Financing Mistakes to Avoid in a Marketing Business



Most businesses will, at some point, have to take out loans to finance major purchases. It is crucial that any company performing financing put plenty of thought and planning into its financing to ensure the company does not compromise its own financial health.

Here are a few examples of some of the most common financing mistakes businesses make and what you can do to avoid them.


Borrowing more than the business can afford

This is one of the most common mistakes business owners make with their financing, yet also one of the easiest to avoid. Sure, it’s understandable to be tempted to max out your loan possibilities, especially if you’re in need of new equipment or assets and are otherwise tied up financially. However, it is crucial for the long-term financial health of your business that you carefully analyze your books and determine a) what you’re actually able to afford in the moment and b) what level of risk you’re comfortable taking on financially.

There’s also your own personal financial situation to think of. Depending on the structure of your company, you could ruin your own credit by taking on more debt than your business can withstand.


Relying solely on financing to grow your business

Your business plan shouldn’t rely too heavily on financing. While it can be a useful tool to give you some extra leeway when money gets tight, you shouldn’t be relying on it to grow your company, or to stay afloat as a business.


Falling behind on loan payments

This is often a symptom of borrowing more than your company is able to afford, but there are some circumstances in which companies had good reason to afford they’d be able to make their loan payments but ultimately fall behind anyway. It is absolutely crucial you stay on top of your loan payments—missing payments can destroy your credit, and result in additional fees and penalties that can make it even harder for you to meet your financial responsibilities. The more loan payments you miss, the more damage you’ll sustain, and the harder you’ll find it to obtain financing for your business in the future when you need it.


Failure to investigate all of your lending options

When you’re preparing to finance a new purchase, take some time to shop around and make sure you’re getting the best rate you can find. Different lenders will offer different terms for loans, which may include smaller closing costs and lower interest rates.

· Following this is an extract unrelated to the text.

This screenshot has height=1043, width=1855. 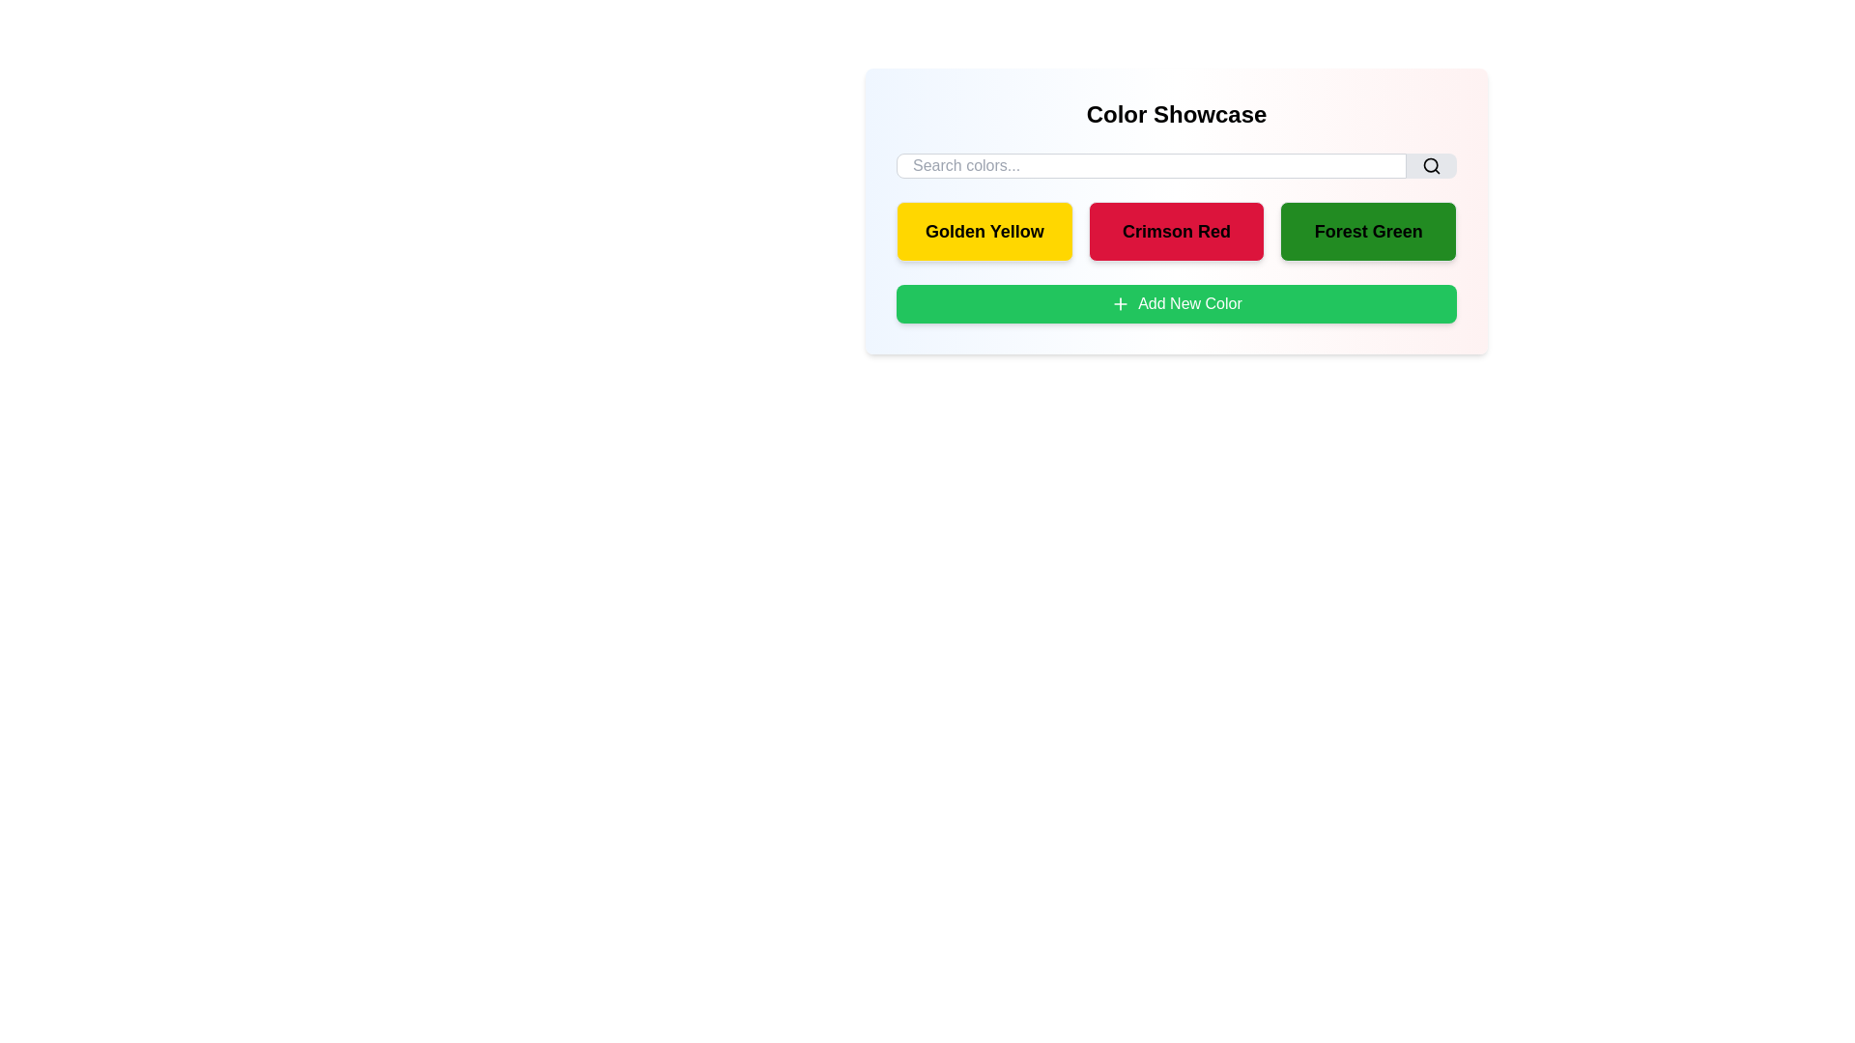 What do you see at coordinates (1431, 164) in the screenshot?
I see `the appearance of the Circle (Vector Graphic Element) that is part of the search icon located at the top-right corner of the interface` at bounding box center [1431, 164].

If you have good credit and a long history of lending, you’ll have even more options available to you than you would if you are a relatively new business owner with a short lending history. Spend some time to do your research—it’ll save you quite a bit of money in the long run.


Taking out the wrong type of loan

There are many different types of loans and loan terms, and the kind of loan you choose will matter a lot. There are big differences between short- and long-term loans, Small Business Association (SBA) loans and the various other types of loans you can find for your company. Spend some time determining which option is best for your business.